Methods: Balb/c mice underwent TBI as in a previously described model and were randomized to receive treatment with propranolol or placebo in a blinded fashion. Immunofluorescent images were obtained for vessel density (CD31), vessel perfusion (Ricinus communis agglutinin [RCA]-lectin), and cerebral hypoxia (hypoxyprobe-1) and compared by digital quantification. Perfusion measurements were acquired using positron emission tomography microPET scans with [64Cu]-pyruvaldehyde bis(N4-methylthiosemicarbazone) ([64Cu]-PTSM) and converted into standardized uptake values (SUV) for analysis.

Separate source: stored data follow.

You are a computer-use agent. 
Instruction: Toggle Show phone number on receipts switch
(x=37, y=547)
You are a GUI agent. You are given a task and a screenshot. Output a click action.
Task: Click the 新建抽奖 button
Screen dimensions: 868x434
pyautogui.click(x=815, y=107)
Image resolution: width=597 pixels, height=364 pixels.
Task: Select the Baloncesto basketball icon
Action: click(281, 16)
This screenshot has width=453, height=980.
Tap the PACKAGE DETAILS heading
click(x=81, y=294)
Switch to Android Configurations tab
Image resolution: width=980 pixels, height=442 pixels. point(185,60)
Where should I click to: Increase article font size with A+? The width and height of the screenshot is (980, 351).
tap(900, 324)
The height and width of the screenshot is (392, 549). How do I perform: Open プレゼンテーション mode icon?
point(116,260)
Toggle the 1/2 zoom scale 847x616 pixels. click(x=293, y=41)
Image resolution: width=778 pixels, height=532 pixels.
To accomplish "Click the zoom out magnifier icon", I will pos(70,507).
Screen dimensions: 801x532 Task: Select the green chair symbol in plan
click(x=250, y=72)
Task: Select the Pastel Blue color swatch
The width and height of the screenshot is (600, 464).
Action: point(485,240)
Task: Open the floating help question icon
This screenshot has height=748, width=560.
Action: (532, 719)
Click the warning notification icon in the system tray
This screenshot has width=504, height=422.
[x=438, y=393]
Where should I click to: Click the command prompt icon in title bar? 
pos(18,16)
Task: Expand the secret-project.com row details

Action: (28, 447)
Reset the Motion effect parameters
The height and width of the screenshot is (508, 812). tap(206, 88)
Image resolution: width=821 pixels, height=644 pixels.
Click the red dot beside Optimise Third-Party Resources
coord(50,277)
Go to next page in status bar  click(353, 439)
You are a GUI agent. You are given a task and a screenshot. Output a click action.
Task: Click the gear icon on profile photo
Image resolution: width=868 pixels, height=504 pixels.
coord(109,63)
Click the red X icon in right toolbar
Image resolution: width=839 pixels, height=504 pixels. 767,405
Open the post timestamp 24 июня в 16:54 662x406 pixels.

Results: On immunohistochemical analysis, the normal mouse cerebral perfusion was a quantitated mean of 325 +/- 20, the cerebral perfusion after TBI and treatment with placebo was 113 +/- 25, and the cerebral perfusion after TBI treated with propranolol was 172 +/- 23. Immunohistochemical analysis demonstrated treatment with propranolol improved cerebral perfusion by 152% (p value <0.01) and reduced cerebral hypoxia by 24.2% (p value <0.01) compared with treatment with placebo. MicroPET imaging of the normal mouse brain after injection with placebo measured a SUV of 0.7075 +/- 0.02; the normal mouse brain after treatment with propranolol measured a SUV of 0.400 +/- 0.02. After TBI and treatment with placebo, the SUV reduced to 0.395 +/- 0.01; after treatment with propranolol the SUV measured 0.515 +/- 0.04. MicroPET imaging demonstrated propranolol improved cerebral perfusion after TBI to 130% of placebo (p value <0.01).
Conclusion: Propranolol in vivo increased cerebral perfusion and decreased cerebral hypoxia. This research demonstrates beta-blockade may prevent additional brain damage after traumatic insult and should be the focus of future clinical trials.